Leadership Styles – Free Rein Leadership
The free rein leadership style is one that favours autonomy and abhors control. This model caters for minimal control by the leader or manager and maximum flexibility for the team members. As such, the team leader often takes a back seat role and functions to coordinate and direct the actions of the team rather than dictate it. It is wise to remember that free rein leadership is at the extreme of freedom, away from the extreme of control, and that most teams operate within the continuum between.
The free rein leadership style may be likened to the role played by a mentor or a coach. Rather than being the one determining the course of action to be taken by a team, the free rein leader or manager offers advice and guides the team through the process, just as how a mentor leads his student in the right direction and how the coach gives his team directions.
The free rein leader is neither actively involved in information gathering and decision making. He acts as a coordinator both in a brainstorming session to gather and consolidate information, and in the final decision making session.
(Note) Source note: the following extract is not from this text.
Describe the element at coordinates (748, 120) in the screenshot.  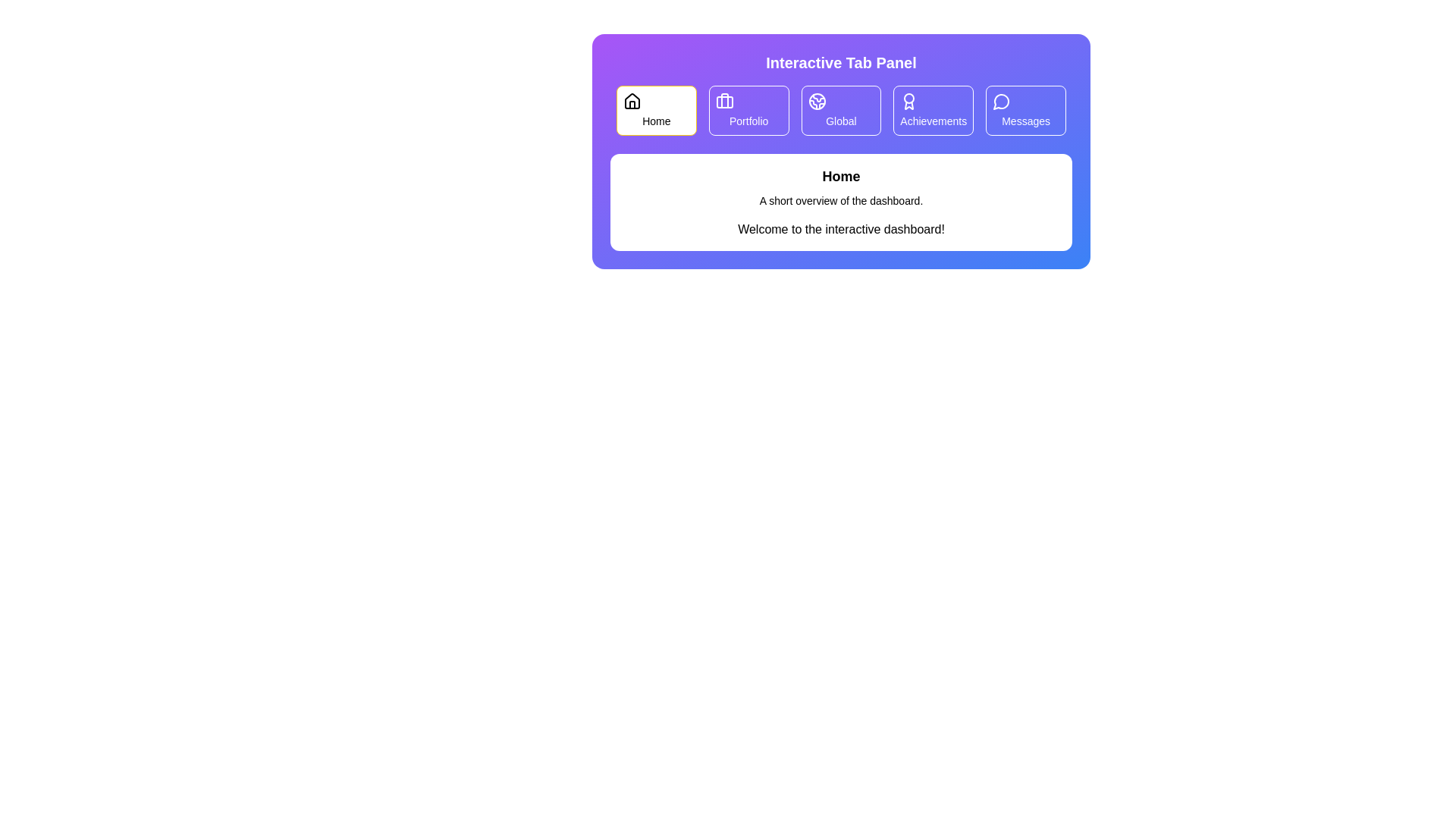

This is known as the ‘Gaining Consensus’ method of making decisions, according to Michael Watkins in his book, the First 90 Days. This is unlike the consult-and-decide method in the participative leadership model, nor the dictatorial style in the autocratic leadership model.
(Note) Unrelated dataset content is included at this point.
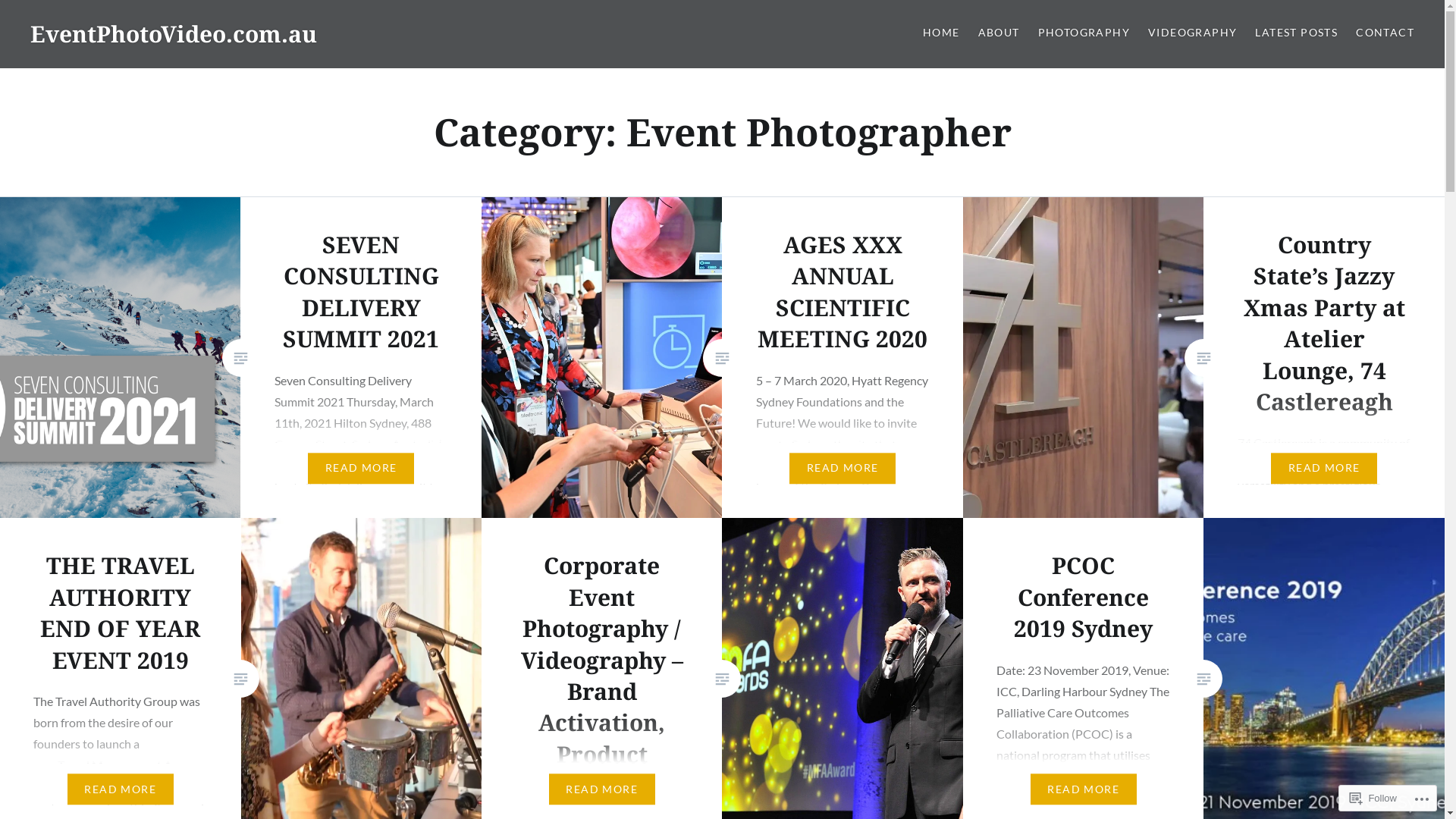  Describe the element at coordinates (119, 612) in the screenshot. I see `'THE TRAVEL AUTHORITY END OF YEAR EVENT 2019'` at that location.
Evidently, such a leadership style would be disastrous if administered on a highly inexperienced or immature team. The team may well end up bickering and criticising unconstructively, and no decision would be made eventually. Should individuals in the team be having their individual agenda, they would mount delay tactics, holding back the decision making. Rather, a strong team of professionals who are highly matured should be ideal. This way, each member puts the intent of the team above themselves and their individual agenda, hence contributing to the team’s decision.
Free rein leadership can often be found in teams of professionals, such a team of doctors or engineers, as they form to achieve a goal or solve a problem. It is also often neither transformational nor transactional as the motivation of the team is assumed.